Task brief: Print the line containing "You are a computer-use" and all lines after it, unchanged, through the end of the data. Leave the pictures out.

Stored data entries
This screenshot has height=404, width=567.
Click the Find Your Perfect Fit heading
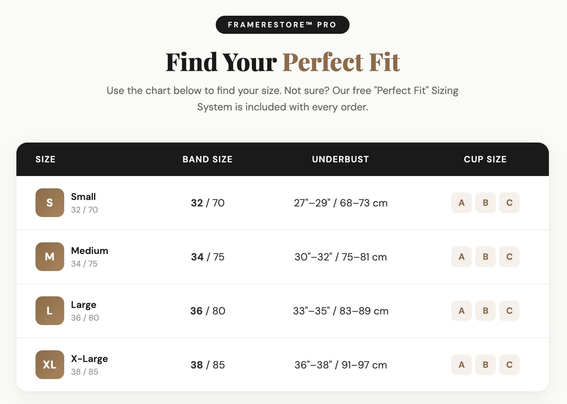[x=283, y=62]

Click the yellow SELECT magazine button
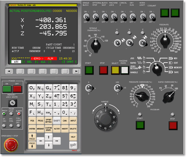(115, 70)
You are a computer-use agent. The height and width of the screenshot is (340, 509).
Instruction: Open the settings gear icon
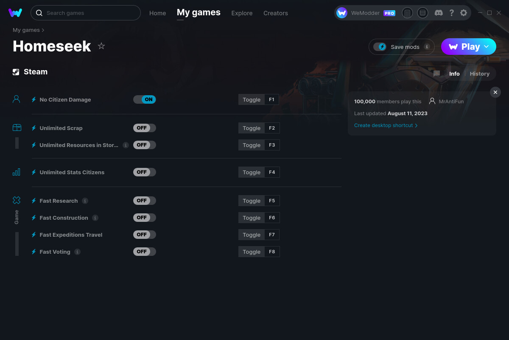(464, 13)
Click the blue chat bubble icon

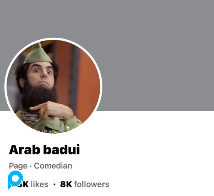15,180
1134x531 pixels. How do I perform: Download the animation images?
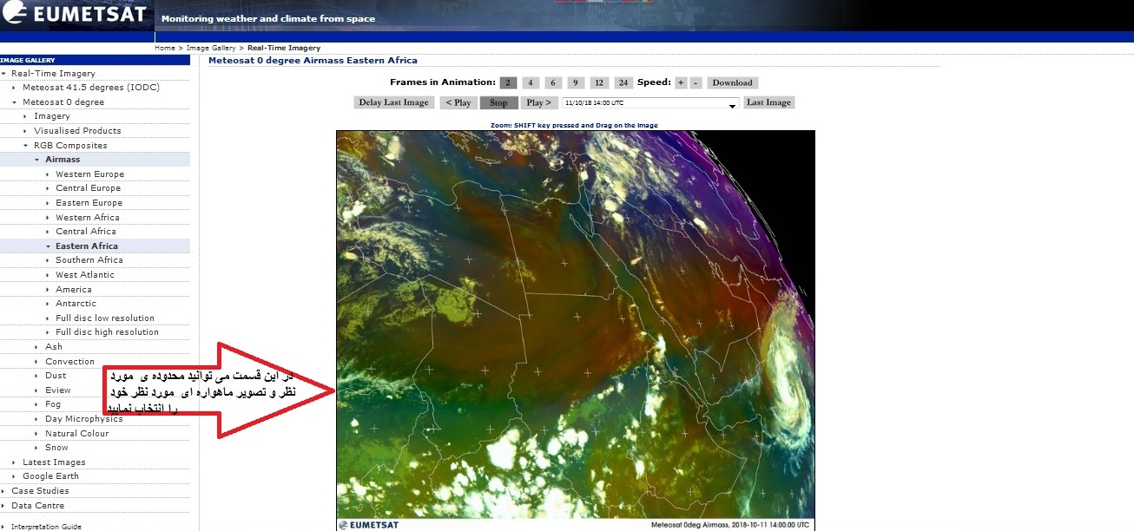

Expected answer:
You are a computer-use agent. The height and width of the screenshot is (340, 509).
Instruction: Open the settings gear icon
(464, 13)
Click the blue chat bubble icon

15,180
1134x531 pixels. How do I perform: Download the animation images?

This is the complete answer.